# Zacconi boiler nut



## Batian (Oct 23, 2017)

I am currently refurbishing an older Zacconi Riviera from the early '70's. The boiler nut had already been damaged and I did more harm to it using the "Orphan Espresso" method. It would probably do one more refit/removal.

It could possibly be repaired by brazing the gaps and then cutting new ones, but it realy needed replacing if possible.

Tip: use a brass bar rather than a steel screwdriver.

Well, long story short after a lot of searching on www, the best price quoted was £42!

The item was not to be found on https://www.lamacchinadelcaffe.com but an email resulted in sourcing the part. It is now available on their website https://www.lamacchinadelcaffe.com/en/zacconi.html for (currently) Euro15.


----------



## Jacko112 (Oct 29, 2015)

Have you tried Tomasz at the Zacconi factory? http://www.zacconi.net/en/contacts.html

He was really helpful when I was fixing my one up.


----------



## Batian (Oct 23, 2017)

I have in the past, but got no reply on this particular issue.

Ditto a wiring diagram.

I wondered if he was on holiday?

Do you have the early model and if so do you have a diagram or could you post/send some detailed pics of her innards please?

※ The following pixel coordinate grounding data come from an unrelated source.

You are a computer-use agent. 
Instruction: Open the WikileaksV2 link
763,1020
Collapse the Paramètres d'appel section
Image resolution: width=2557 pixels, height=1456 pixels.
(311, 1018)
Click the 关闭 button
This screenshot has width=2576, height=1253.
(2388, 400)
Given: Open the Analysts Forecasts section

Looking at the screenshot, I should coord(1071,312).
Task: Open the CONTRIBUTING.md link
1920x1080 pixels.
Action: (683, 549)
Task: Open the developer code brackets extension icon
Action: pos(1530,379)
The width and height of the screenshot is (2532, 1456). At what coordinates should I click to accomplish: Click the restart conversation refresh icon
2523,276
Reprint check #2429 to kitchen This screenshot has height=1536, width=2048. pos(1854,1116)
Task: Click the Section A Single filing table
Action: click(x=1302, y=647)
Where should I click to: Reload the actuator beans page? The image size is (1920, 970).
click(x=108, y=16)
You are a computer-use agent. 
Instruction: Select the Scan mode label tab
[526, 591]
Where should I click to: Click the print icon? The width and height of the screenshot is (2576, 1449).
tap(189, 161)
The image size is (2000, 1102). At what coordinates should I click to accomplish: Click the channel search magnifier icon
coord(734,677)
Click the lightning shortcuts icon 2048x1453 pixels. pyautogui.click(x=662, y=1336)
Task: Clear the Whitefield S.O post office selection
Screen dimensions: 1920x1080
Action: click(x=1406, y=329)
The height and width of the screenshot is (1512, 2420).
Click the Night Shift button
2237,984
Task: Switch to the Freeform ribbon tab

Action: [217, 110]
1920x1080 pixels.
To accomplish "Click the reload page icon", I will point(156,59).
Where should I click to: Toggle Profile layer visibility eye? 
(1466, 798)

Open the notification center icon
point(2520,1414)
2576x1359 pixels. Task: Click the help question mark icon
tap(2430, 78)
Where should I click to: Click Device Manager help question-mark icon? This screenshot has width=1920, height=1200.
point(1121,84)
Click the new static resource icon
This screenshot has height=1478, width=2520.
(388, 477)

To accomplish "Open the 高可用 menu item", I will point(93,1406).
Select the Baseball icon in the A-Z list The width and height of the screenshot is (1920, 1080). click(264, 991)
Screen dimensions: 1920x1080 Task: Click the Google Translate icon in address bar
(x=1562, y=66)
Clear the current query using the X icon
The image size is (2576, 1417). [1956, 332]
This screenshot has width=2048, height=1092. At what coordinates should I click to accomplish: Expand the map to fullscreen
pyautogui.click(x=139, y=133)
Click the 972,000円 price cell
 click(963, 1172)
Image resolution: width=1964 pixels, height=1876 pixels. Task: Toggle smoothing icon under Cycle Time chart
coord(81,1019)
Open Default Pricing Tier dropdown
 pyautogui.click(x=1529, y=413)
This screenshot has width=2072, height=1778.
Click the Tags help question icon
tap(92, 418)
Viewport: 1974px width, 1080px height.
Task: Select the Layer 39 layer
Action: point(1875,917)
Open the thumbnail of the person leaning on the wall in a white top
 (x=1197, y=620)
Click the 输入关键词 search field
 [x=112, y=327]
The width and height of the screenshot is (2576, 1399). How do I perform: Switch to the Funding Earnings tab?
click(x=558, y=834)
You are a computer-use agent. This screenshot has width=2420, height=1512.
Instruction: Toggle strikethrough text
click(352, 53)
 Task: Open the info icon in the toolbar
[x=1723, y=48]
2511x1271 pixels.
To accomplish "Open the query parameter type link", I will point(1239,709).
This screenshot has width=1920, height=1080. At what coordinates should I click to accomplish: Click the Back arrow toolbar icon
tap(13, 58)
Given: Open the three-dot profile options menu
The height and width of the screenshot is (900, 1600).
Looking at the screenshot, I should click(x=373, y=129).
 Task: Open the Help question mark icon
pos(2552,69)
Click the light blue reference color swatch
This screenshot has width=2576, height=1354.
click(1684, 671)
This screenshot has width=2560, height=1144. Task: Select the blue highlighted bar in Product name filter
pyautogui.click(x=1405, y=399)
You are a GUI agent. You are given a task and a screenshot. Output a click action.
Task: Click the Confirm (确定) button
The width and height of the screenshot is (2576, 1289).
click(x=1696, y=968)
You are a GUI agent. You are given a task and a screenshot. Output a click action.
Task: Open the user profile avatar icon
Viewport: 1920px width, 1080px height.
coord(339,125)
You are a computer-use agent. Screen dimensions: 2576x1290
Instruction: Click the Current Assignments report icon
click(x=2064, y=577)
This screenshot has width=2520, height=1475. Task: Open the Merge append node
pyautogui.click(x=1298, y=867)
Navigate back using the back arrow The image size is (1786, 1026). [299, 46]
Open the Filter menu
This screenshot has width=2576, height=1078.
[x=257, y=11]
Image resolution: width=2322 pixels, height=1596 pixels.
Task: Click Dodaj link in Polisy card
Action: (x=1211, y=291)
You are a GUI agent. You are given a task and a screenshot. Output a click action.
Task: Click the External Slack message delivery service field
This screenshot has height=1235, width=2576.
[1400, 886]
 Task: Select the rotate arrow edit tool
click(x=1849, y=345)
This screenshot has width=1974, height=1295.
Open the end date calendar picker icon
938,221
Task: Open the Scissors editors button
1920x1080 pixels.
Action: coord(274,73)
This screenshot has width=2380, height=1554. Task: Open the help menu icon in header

Here is a pic of how I received mine! I am fairly sure That I have it worked out by using pics from other places on the www, but proper confirmation would be nice!

Thank you.


----------



## Jacko112 (Oct 29, 2015)

Sorry I got rid of mine a couple of years ago, opted for a La Pav as its easier to work on.

Give him another try as he was really helpful


----------